Write out word for word each line of the records, beginning at the first and stopping after the line with "93 (676, 541)". Leave the pictures out.

[[ Input data, beginning ]]

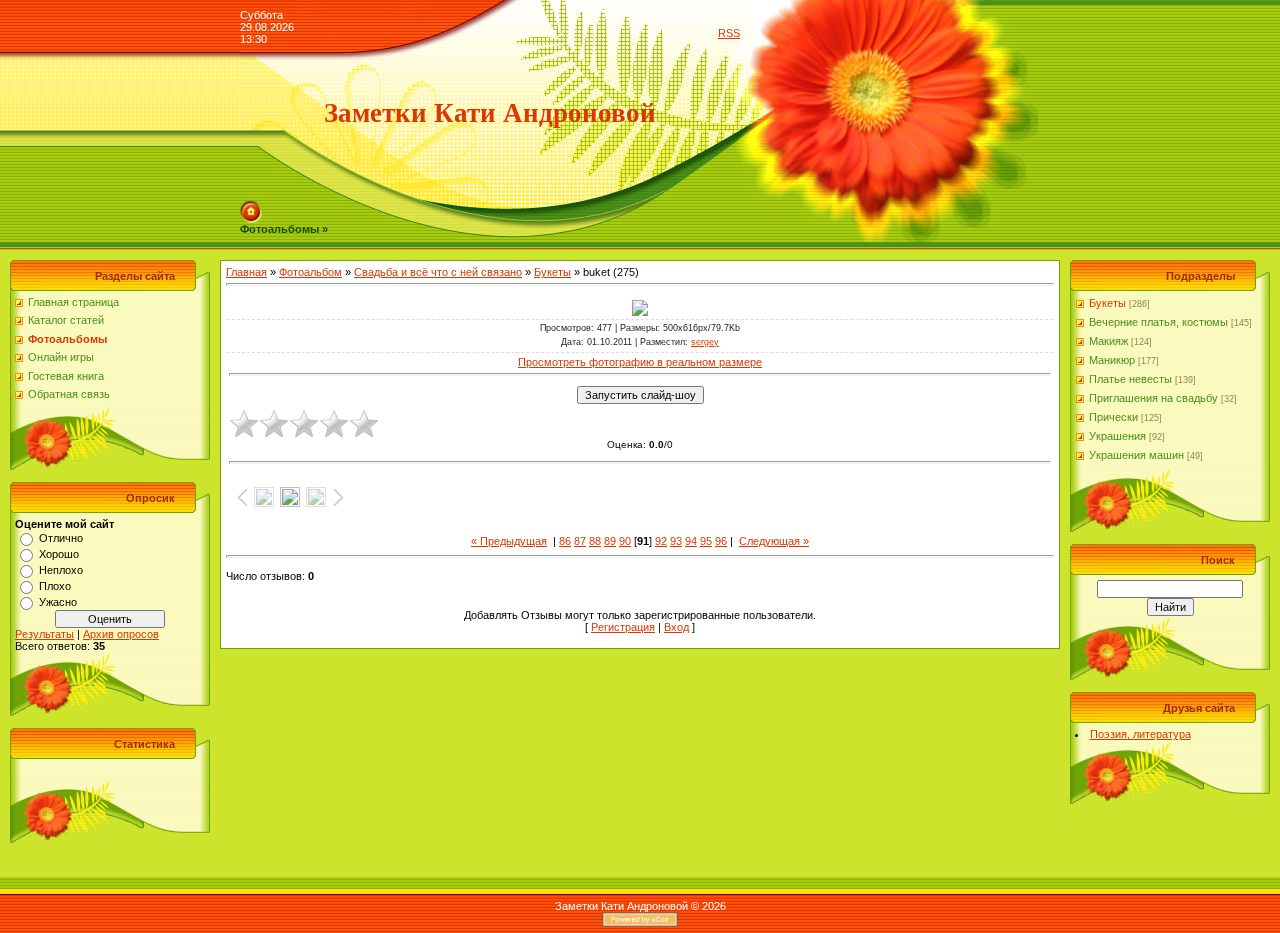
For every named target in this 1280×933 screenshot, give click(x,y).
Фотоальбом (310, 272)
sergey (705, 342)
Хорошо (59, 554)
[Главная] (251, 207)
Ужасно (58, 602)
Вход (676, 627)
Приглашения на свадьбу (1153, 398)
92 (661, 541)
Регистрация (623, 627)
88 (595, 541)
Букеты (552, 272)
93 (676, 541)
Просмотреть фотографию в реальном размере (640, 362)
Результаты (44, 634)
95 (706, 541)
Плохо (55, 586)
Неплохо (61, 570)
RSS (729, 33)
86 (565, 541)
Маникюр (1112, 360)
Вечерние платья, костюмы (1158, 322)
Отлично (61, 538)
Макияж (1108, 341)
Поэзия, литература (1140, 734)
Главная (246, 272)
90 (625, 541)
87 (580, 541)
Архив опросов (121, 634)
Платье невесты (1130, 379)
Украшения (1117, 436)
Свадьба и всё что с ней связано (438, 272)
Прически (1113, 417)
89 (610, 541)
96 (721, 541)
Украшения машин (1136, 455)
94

[[ Input data, end ]]

* **Result below**:
For every named target in this 1280×933 screenshot, give click(x,y).
Фотоальбом (310, 272)
sergey (705, 342)
Хорошо (59, 554)
[Главная] (251, 207)
Ужасно (58, 602)
Вход (676, 627)
Приглашения на свадьбу (1153, 398)
92 (661, 541)
Регистрация (623, 627)
88 (595, 541)
Букеты (552, 272)
93 (676, 541)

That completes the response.